-- Opening Marker --

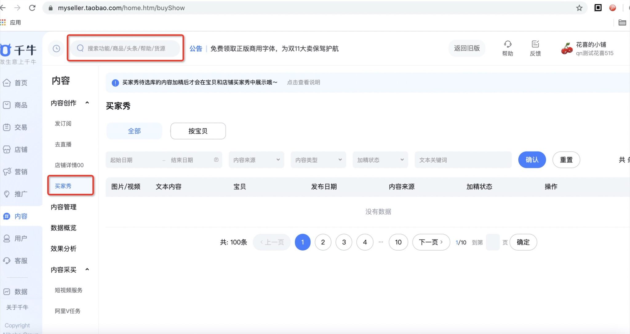Click page 2 pagination button
Screen dimensions: 630x334
[x=323, y=242]
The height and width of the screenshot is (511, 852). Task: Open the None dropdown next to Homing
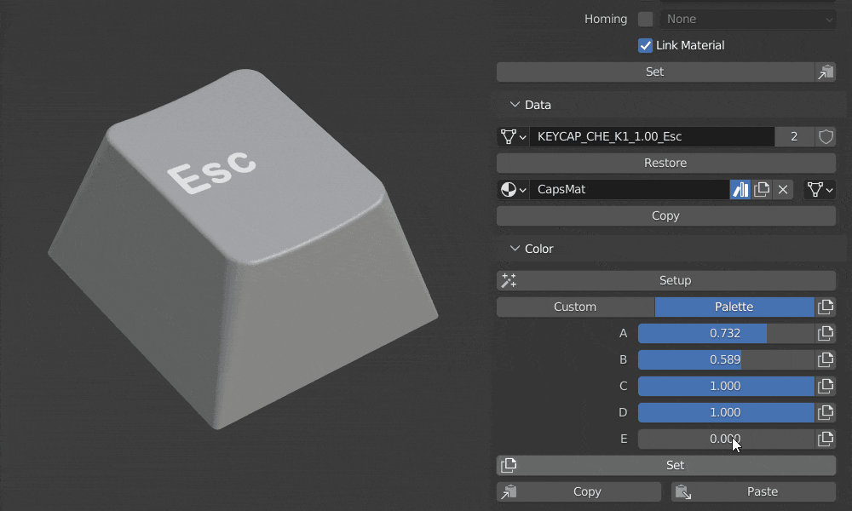click(x=747, y=19)
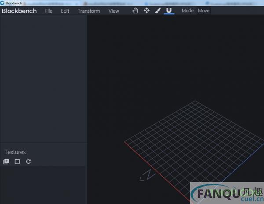Open the File menu
Screen dimensions: 264x204
coord(48,11)
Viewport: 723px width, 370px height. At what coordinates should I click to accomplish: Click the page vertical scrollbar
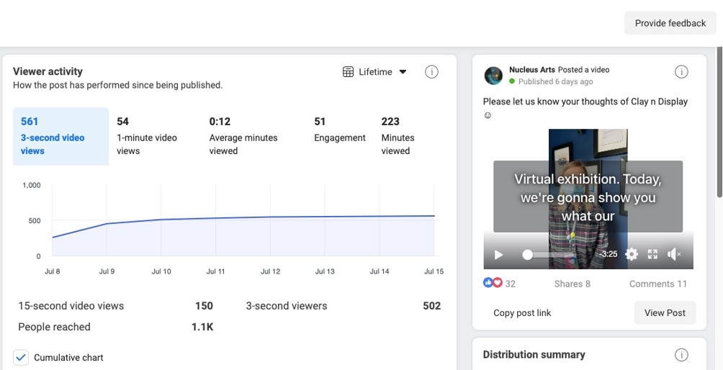[x=719, y=122]
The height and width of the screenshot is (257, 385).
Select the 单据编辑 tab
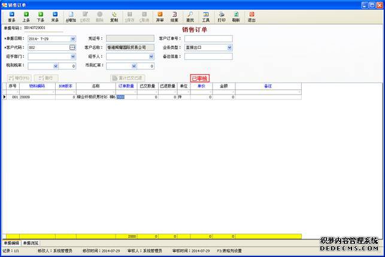tap(11, 243)
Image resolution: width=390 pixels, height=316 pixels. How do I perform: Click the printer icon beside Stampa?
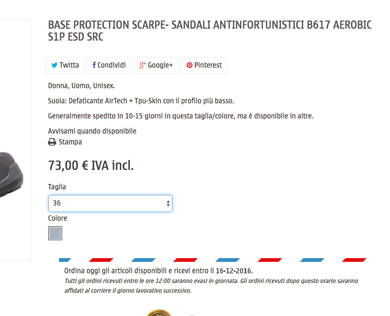point(52,142)
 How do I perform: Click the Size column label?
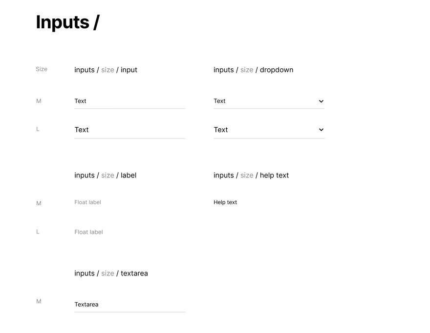point(42,69)
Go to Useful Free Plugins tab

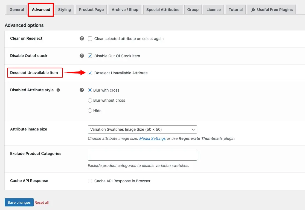pyautogui.click(x=272, y=10)
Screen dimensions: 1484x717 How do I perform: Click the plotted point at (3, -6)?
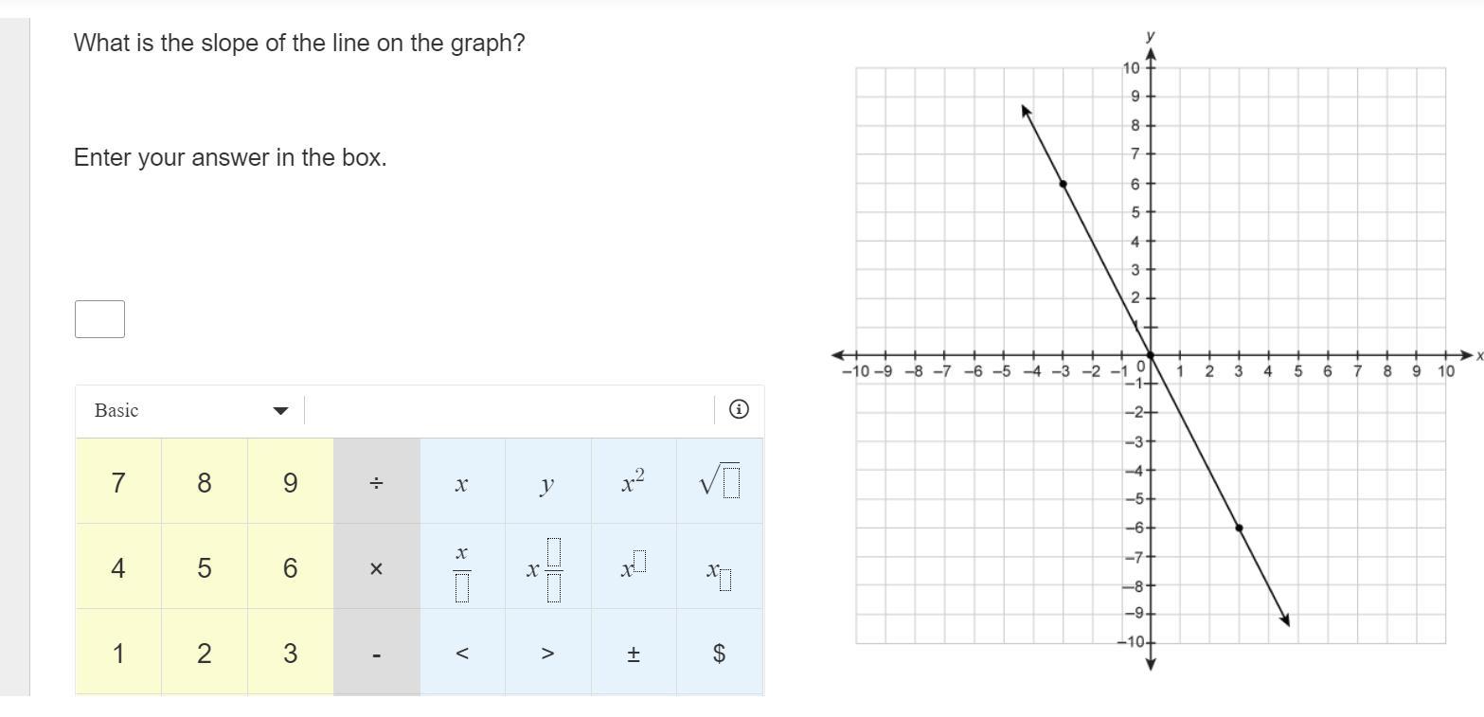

-- Closing Marker --

Task to complete
Excluding the pictures, write out exactly the lines from the line that contains "Go to Useful Free Plugins tab" through the end of the records.

Result for this task
Go to Useful Free Plugins tab

pyautogui.click(x=272, y=10)
Screen dimensions: 1484x717 How do I perform: Click the plotted point at (3, -6)?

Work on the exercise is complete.